To be clear: that Mr. Johnston rejected an inquiry is not, in itself, proof he is in the tank for the government. Neither are his supporting conclusions: that, while Chinese interference in Canadian elections is a serious and growing danger, none of the specific allegations of Chinese interference to emerge from intelligence sources are anything to worry about; that, while the process by which intelligence findings are dispersed through the government is a chaotic mess, there was no deliberate effort on the part of the government to ignore or suppress them; or that a public inquiry could only duplicate the result of his private inquiries – without even being appreciably more public.
These are conclusions that it would be possible for a person of goodwill to draw. They may even be right. But they are not necessarily right, and the arguments he presents in their favour are alarmingly thin.
In essence, they boil down to: trust me. If you could see the top-secret classified intelligence I have seen – you can’t, mind you, but if you could – you would see that there is no story here, and no significant failing on the government’s part. Take my word for it, then, as I have taken theirs: wholly uncritically.

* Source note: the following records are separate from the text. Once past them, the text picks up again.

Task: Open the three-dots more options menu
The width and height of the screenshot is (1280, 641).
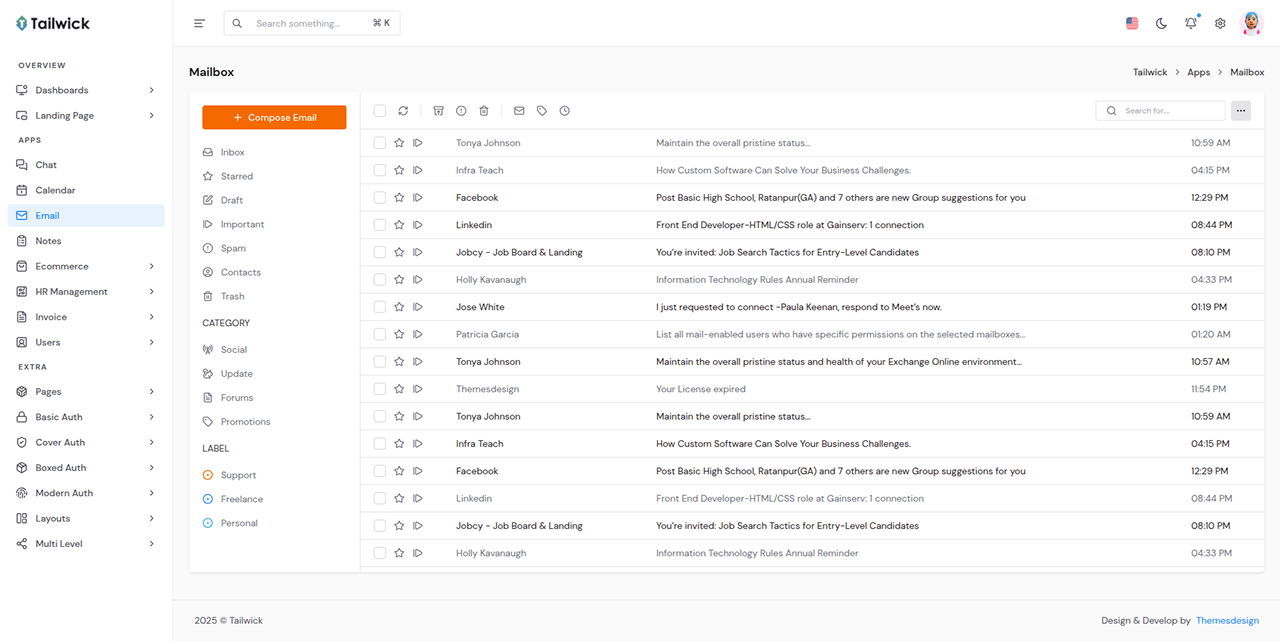Action: [x=1241, y=111]
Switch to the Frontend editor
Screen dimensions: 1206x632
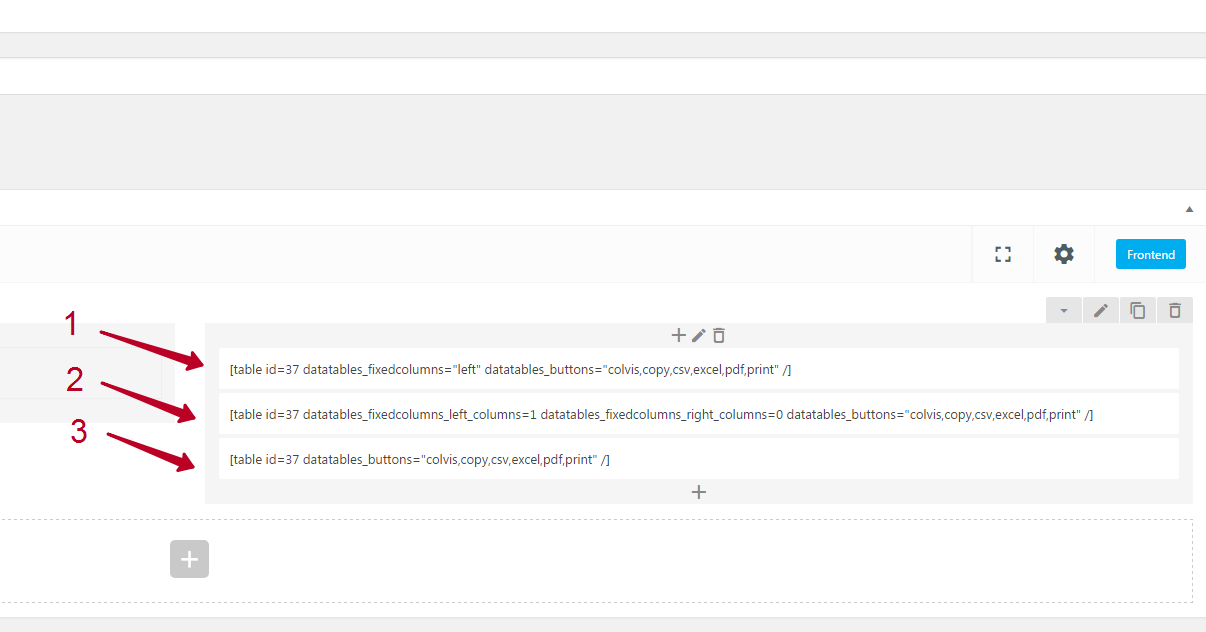pyautogui.click(x=1150, y=254)
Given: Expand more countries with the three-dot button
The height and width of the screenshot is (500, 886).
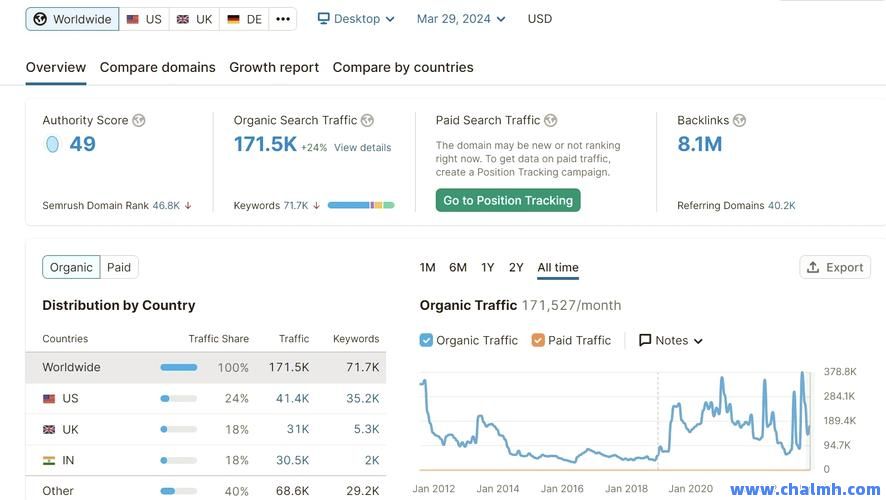Looking at the screenshot, I should coord(283,19).
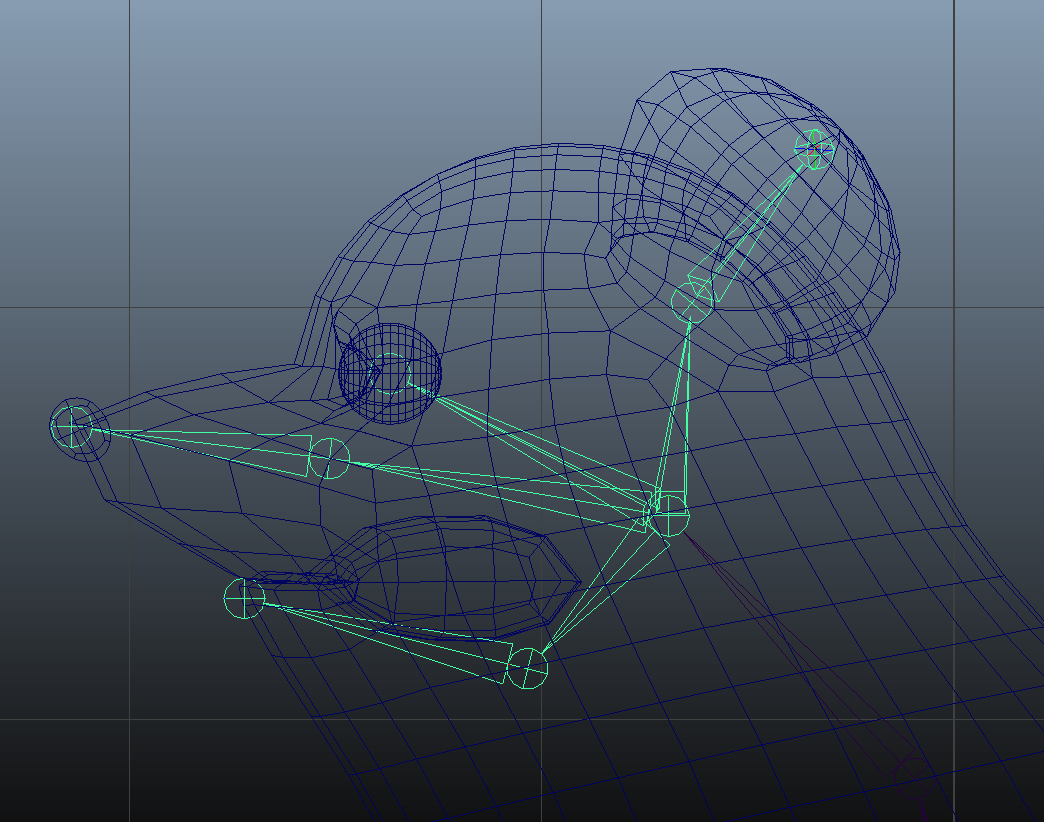Select the bone from head root to ear base
The image size is (1044, 822).
click(x=678, y=410)
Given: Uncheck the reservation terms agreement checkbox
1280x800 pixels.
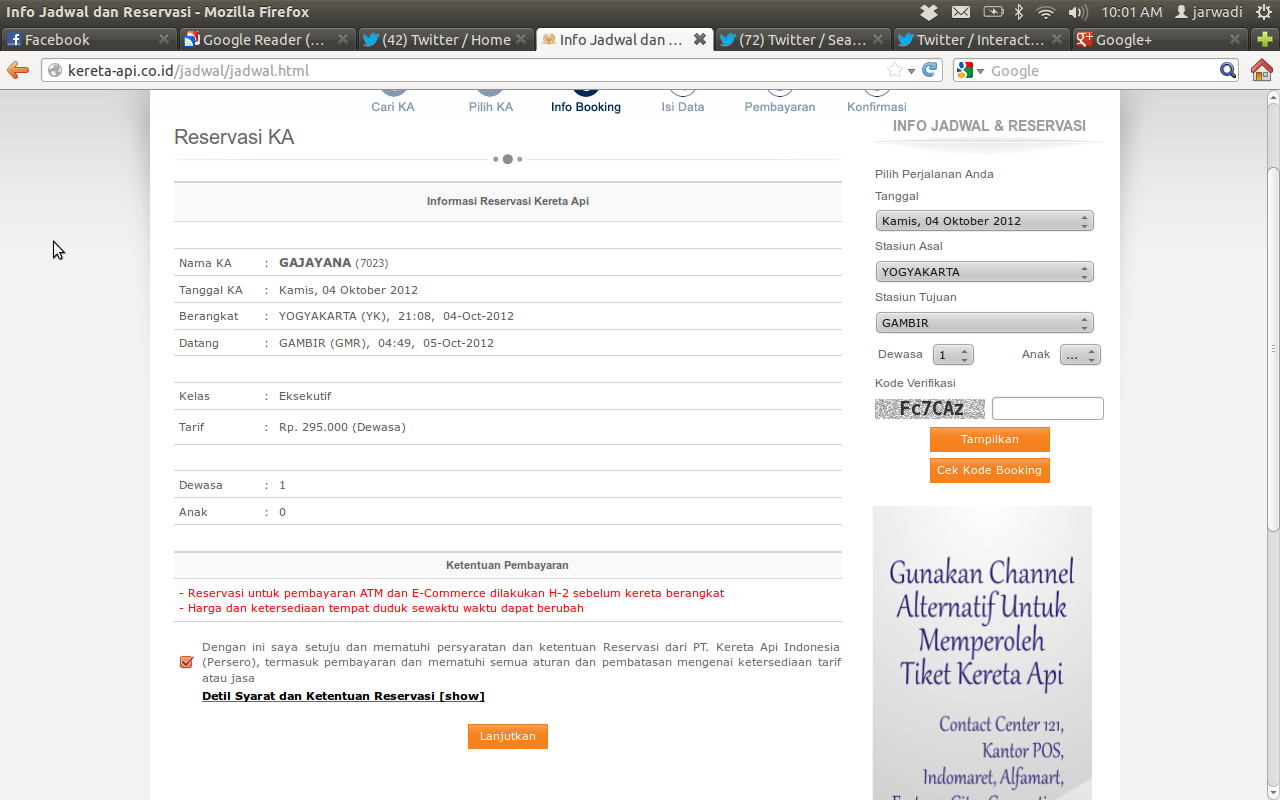Looking at the screenshot, I should pos(186,662).
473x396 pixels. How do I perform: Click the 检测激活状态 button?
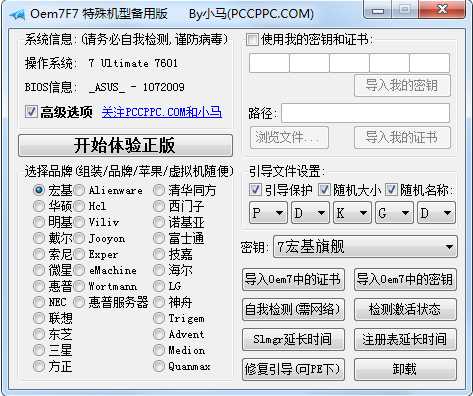click(405, 310)
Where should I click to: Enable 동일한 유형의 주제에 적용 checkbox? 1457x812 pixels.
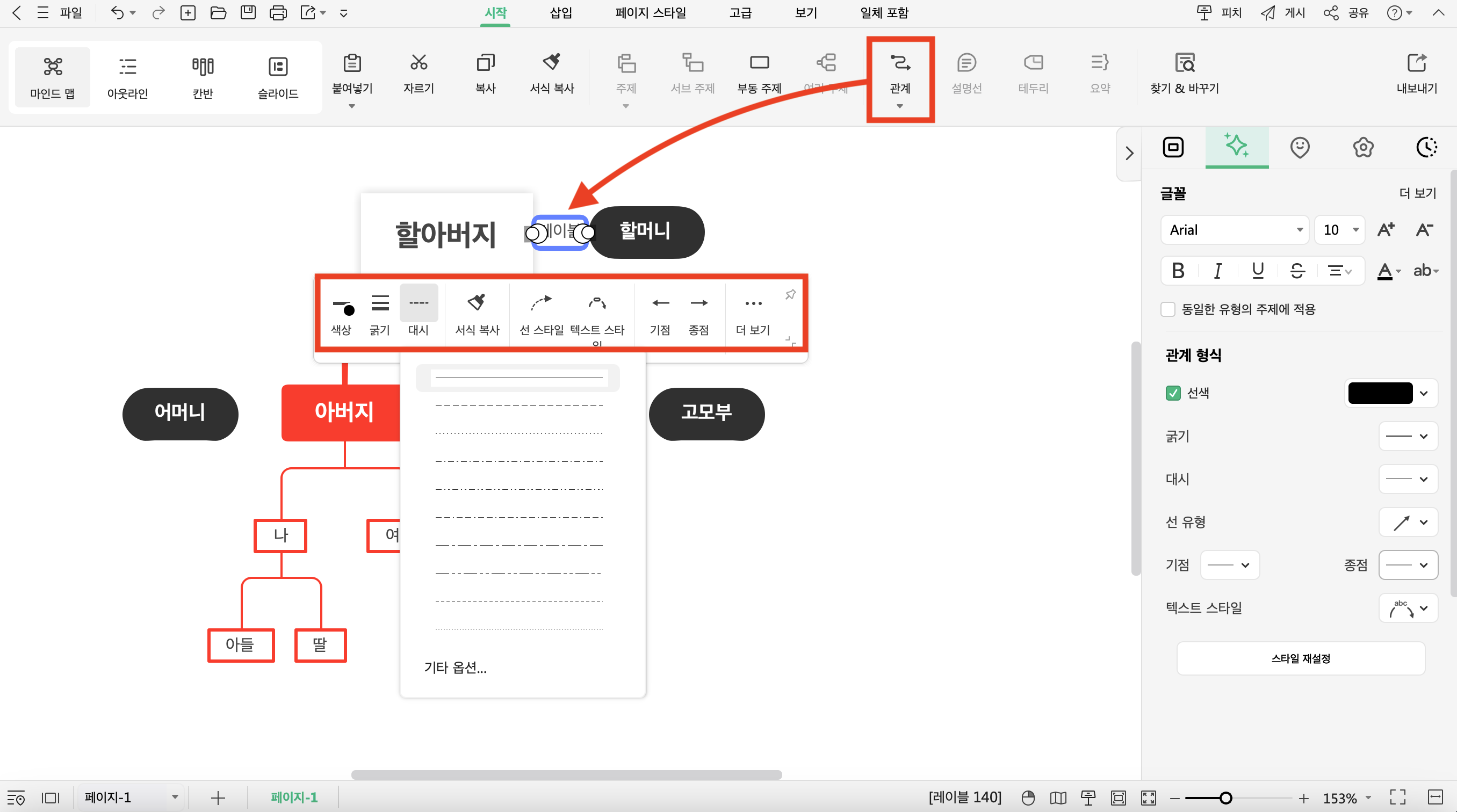1168,308
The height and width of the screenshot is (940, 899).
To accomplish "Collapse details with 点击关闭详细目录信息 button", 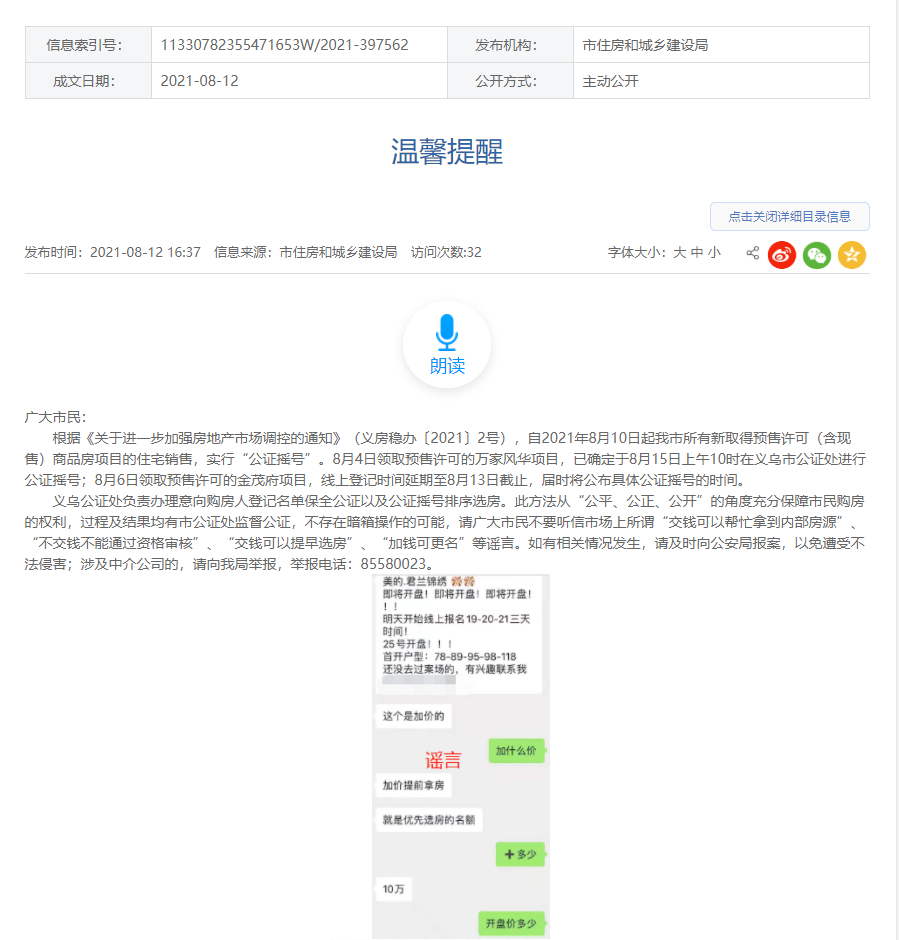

I see no reason to doubt his word. I see abundant reasons to doubt his judgment, starting with his insistence that people should not doubt his word: that it is not up to him, as an appointee to an office of public trust, to avoid doing things that might give the public reason to doubt his impartiality – such as accepting a commission from his lifelong friend and benefactor to investigate his lifelong friend and benefactor – but that it is up to the public not to darken their thoughts with such doubts.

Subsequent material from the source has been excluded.